(Beginning of DOCUMENT EXTRACT)

Preeclampsia may up risk of kidney disease
Preeclampsia is a potentially serious condition that occurs in pregnancy, characterized by a dangerously high rise in blood pressure, protein in the urine, and an increased risk of having a premature infant.
“The biggest finding in our study is that preeclampsia is associated with a 4- to 5-times increased risk of ESRD. We were surprised that the association was that strong,” lead researcher Dr. Bjorn Egil Vikse told Reuters Health.
Vikse, from Haukeland University Hospital in Bergen, Norway, and his associates linked data from the Medical Birth Registry of Norway and the Norwegian Renal Registry. A total of 570,433 women who had a first singleton birth between 1967 and 1991 were included in the study.
Overall, 477 women developed ESRD an average of 17 years after the first pregnancy, yielding a rate of 3.7 cases per 100,000 women per year, the researchers report in this week’s New England Journal of Medicine.
Preeclampsia during a first or subsequent pregnancy increased the odds of ESRD, typically by around fivefold, depending on the number of affected pregnancies a woman had.
“A take-home message is that women who have had preeclampsia are at increased risk for renal disease,” Vikse emphasized.
As other studies have shown an increased risk of cardiovascular disease in women with previous preeclampsia, they should be followed closely “in order to prevent development of cardiovascular and renal disease,” he advised.

(End of DOCUMENT EXTRACT)
(Beginning of EXTRACTED INFORMATION)

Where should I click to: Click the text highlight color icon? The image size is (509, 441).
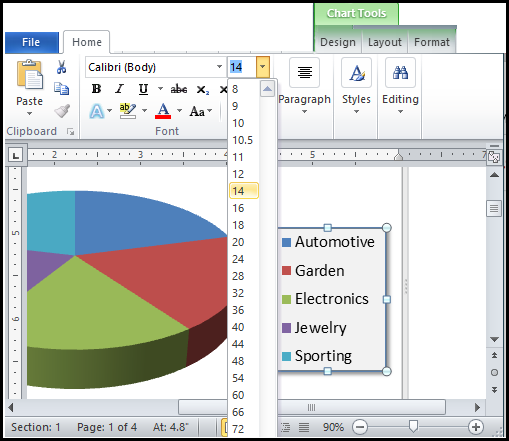pos(128,111)
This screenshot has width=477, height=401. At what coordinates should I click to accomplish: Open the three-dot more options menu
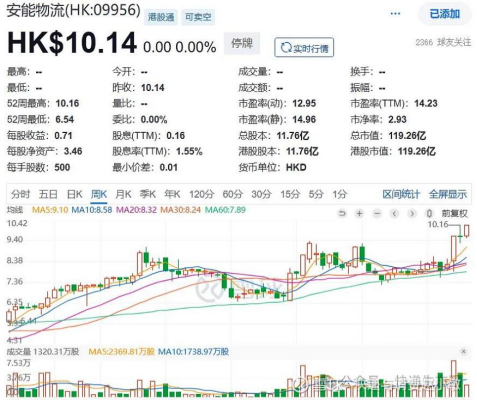pos(395,14)
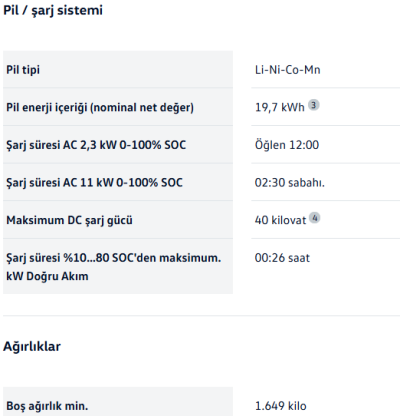Click the Şarj süresi AC 2,3 kW label

point(96,145)
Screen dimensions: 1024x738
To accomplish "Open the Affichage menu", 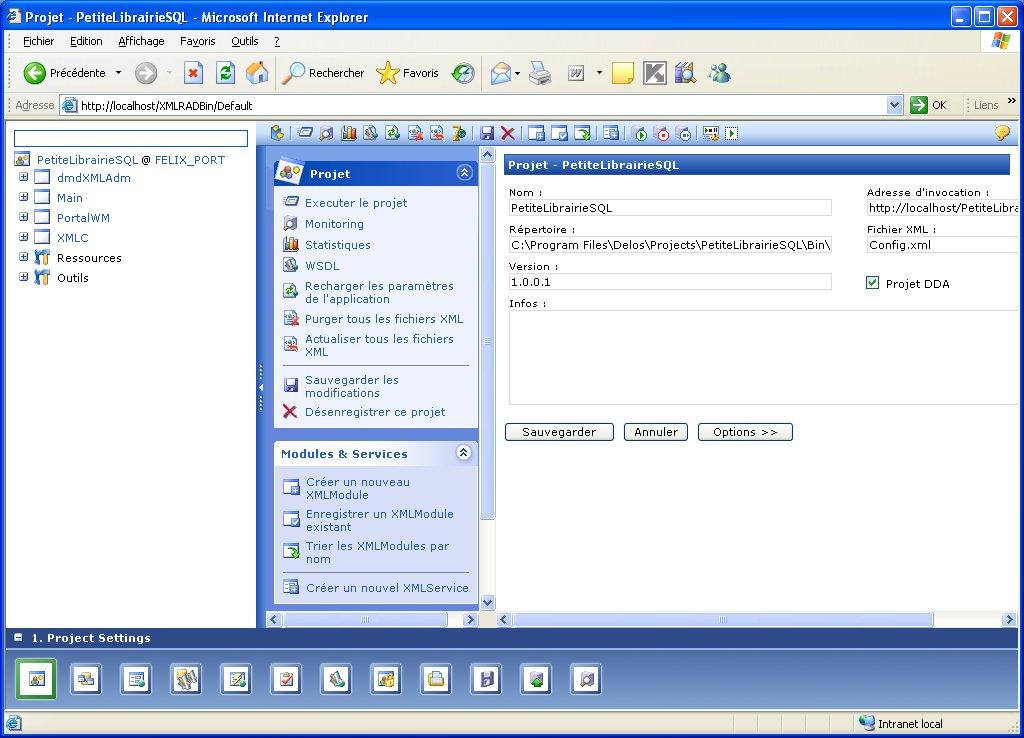I will (141, 41).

(End of EXTRACTED INFORMATION)

### PROBLEM
Edit the preeclampsia article from "Overall, 477 women" to "a woman had.", replacing "ESRD" with "end-stage renal disease" throughout that passage.

### REPLY TO THE EXERCISE
Overall, 477 women developed end-stage renal disease an average of 17 years after the first pregnancy, yielding a rate of 3.7 cases per 100,000 women per year, the researchers report in this week’s New England Journal of Medicine.
Preeclampsia during a first or subsequent pregnancy increased the odds of end-stage renal disease, typically by around fivefold, depending on the number of affected pregnancies a woman had.